Every line that contains "December" must be located and copied from the data.

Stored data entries
* * * * * * * * *

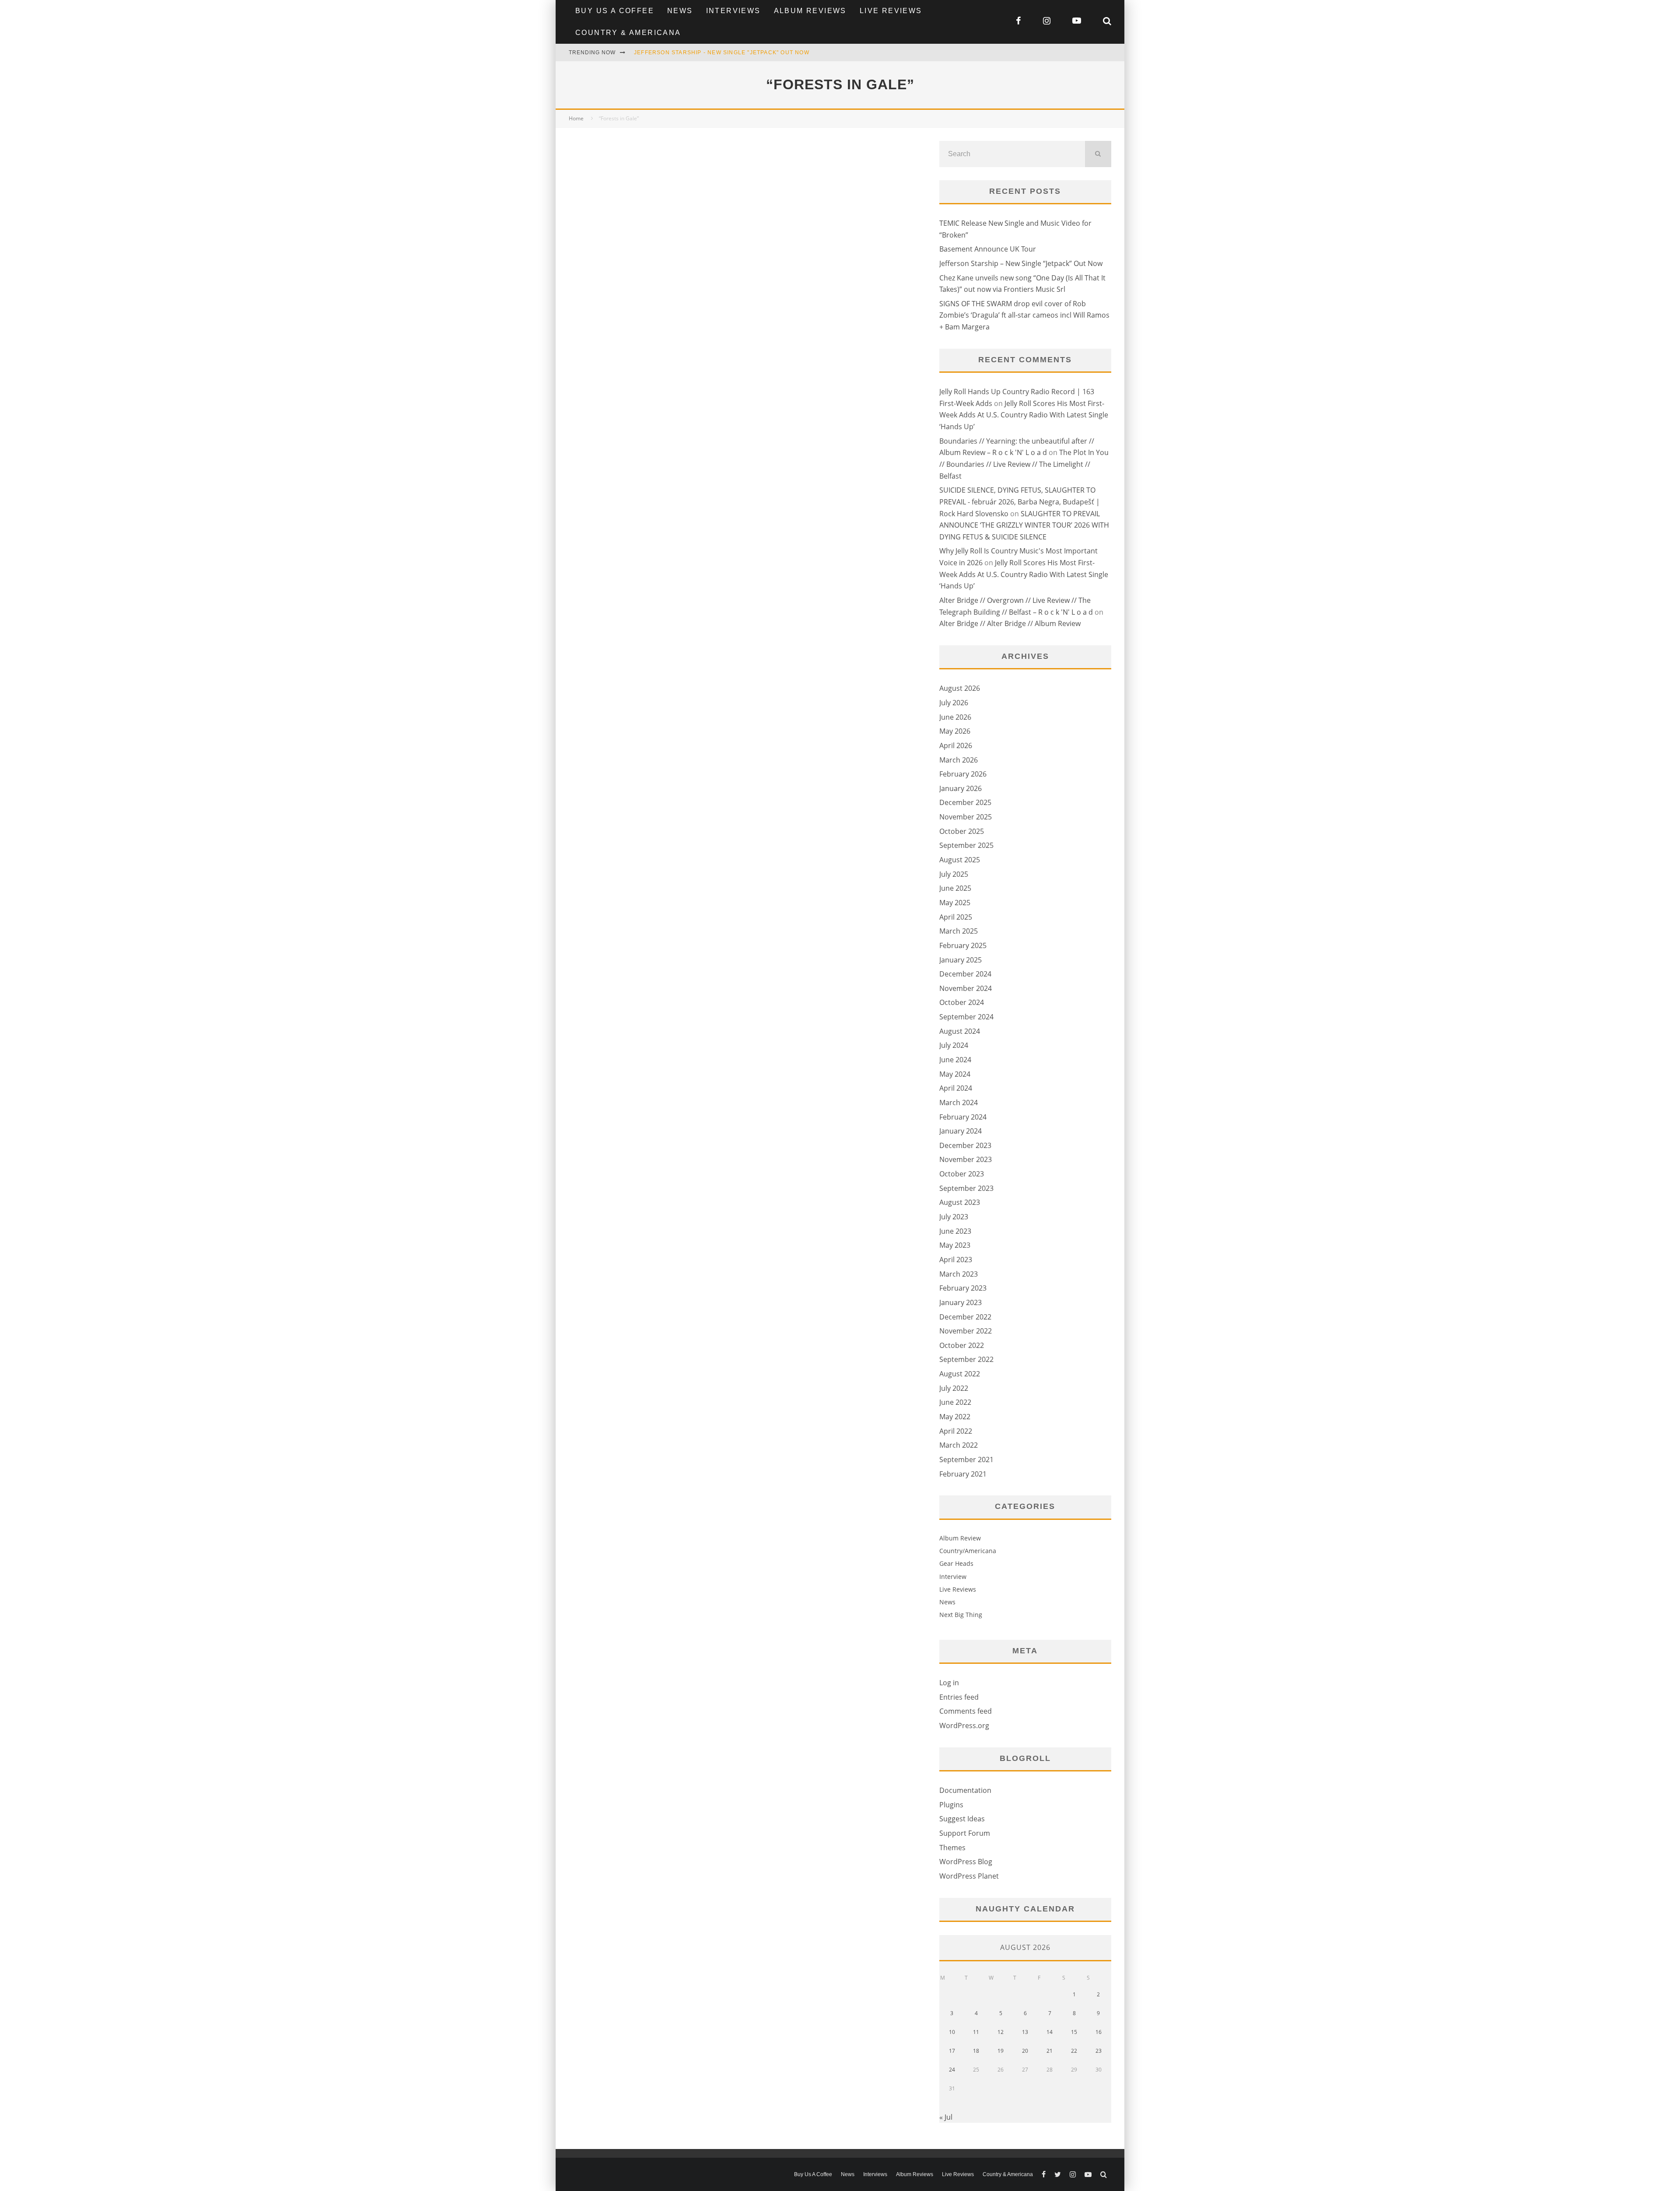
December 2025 (965, 802)
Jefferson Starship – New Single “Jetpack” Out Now (1020, 263)
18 (976, 2050)
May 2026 (954, 731)
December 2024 (965, 974)
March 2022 (958, 1445)
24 (952, 2069)
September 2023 (966, 1188)
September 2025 (966, 845)
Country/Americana (967, 1551)
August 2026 (959, 688)
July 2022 (953, 1388)
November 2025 (965, 817)
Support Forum (964, 1833)
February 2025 (963, 945)
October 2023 (961, 1174)
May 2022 (954, 1416)
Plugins (951, 1805)
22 (1074, 2050)
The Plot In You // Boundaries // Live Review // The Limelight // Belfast (1024, 464)
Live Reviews (891, 10)
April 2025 (955, 917)
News (680, 10)
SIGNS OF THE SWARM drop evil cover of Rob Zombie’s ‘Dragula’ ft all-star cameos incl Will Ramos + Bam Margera (1024, 315)
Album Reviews (810, 10)
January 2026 (960, 788)
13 (1025, 2032)
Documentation (965, 1790)
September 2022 (966, 1359)
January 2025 (960, 960)
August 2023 (959, 1202)
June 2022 (955, 1402)
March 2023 (958, 1274)
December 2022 (965, 1317)
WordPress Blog (965, 1861)
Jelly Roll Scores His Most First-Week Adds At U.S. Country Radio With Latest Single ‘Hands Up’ (1023, 415)
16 (1099, 2032)
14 (1049, 2032)
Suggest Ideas (962, 1819)
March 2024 (958, 1102)
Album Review (960, 1538)
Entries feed (959, 1697)
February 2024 (963, 1117)
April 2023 (955, 1259)
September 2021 (966, 1459)
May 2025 (954, 902)
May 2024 (954, 1074)
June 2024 (955, 1059)
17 (952, 2050)
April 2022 (955, 1431)
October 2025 (961, 831)
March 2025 (958, 931)
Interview (952, 1576)
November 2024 (965, 988)
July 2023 (953, 1217)
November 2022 (965, 1331)
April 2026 (955, 745)
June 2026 (955, 717)
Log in (949, 1682)
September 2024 (966, 1017)
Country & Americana (628, 32)
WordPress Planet (969, 1876)
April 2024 (955, 1088)
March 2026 (958, 760)
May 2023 (954, 1245)
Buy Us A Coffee (614, 10)
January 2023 (960, 1302)
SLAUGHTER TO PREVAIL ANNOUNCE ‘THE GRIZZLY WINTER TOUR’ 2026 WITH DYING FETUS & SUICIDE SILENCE (1024, 525)
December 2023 (965, 1145)
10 (952, 2032)
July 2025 (953, 874)
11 (976, 2032)
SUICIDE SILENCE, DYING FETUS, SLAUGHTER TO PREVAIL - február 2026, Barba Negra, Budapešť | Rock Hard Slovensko (1019, 501)
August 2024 (959, 1031)
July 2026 (953, 702)
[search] (1098, 154)
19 (1001, 2050)
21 (1049, 2050)
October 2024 (961, 1002)
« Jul (945, 2117)
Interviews (733, 10)
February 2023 (963, 1288)
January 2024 (960, 1131)
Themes (952, 1847)
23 (1099, 2050)
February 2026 (963, 774)
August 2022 (959, 1374)
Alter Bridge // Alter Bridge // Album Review (1010, 623)
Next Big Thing (960, 1614)
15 (1074, 2032)
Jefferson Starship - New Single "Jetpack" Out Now (721, 52)
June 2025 (955, 888)
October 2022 (961, 1345)
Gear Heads (956, 1563)
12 (1001, 2032)
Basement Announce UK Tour (987, 249)
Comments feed (965, 1711)
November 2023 (965, 1159)
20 (1025, 2050)
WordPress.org (964, 1725)
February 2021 (963, 1474)
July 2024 (953, 1045)
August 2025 (959, 859)
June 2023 (955, 1231)
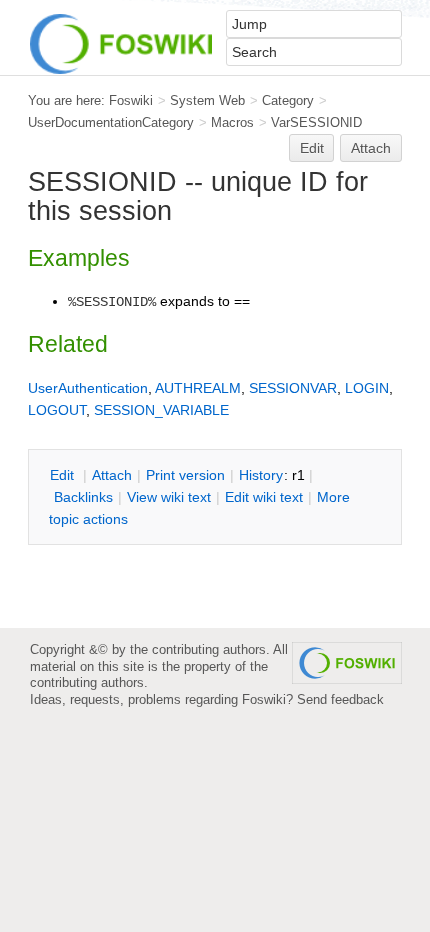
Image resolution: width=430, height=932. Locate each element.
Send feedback (340, 699)
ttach (112, 475)
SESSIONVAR (293, 388)
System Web (207, 100)
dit (64, 475)
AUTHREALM (198, 388)
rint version (185, 475)
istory (261, 475)
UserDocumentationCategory (111, 122)
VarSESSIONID (316, 122)
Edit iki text (264, 497)
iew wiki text (169, 497)
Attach (371, 148)
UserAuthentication (88, 388)
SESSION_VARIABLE (161, 410)
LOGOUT (57, 410)
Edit (312, 148)
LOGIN (367, 388)
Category (288, 100)
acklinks (83, 497)
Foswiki (131, 100)
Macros (232, 122)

* * * * * * * * *

Exercise output:
December 2025 (965, 802)
December 2024 (965, 974)
December 2022 (965, 1317)
December 2023 (965, 1145)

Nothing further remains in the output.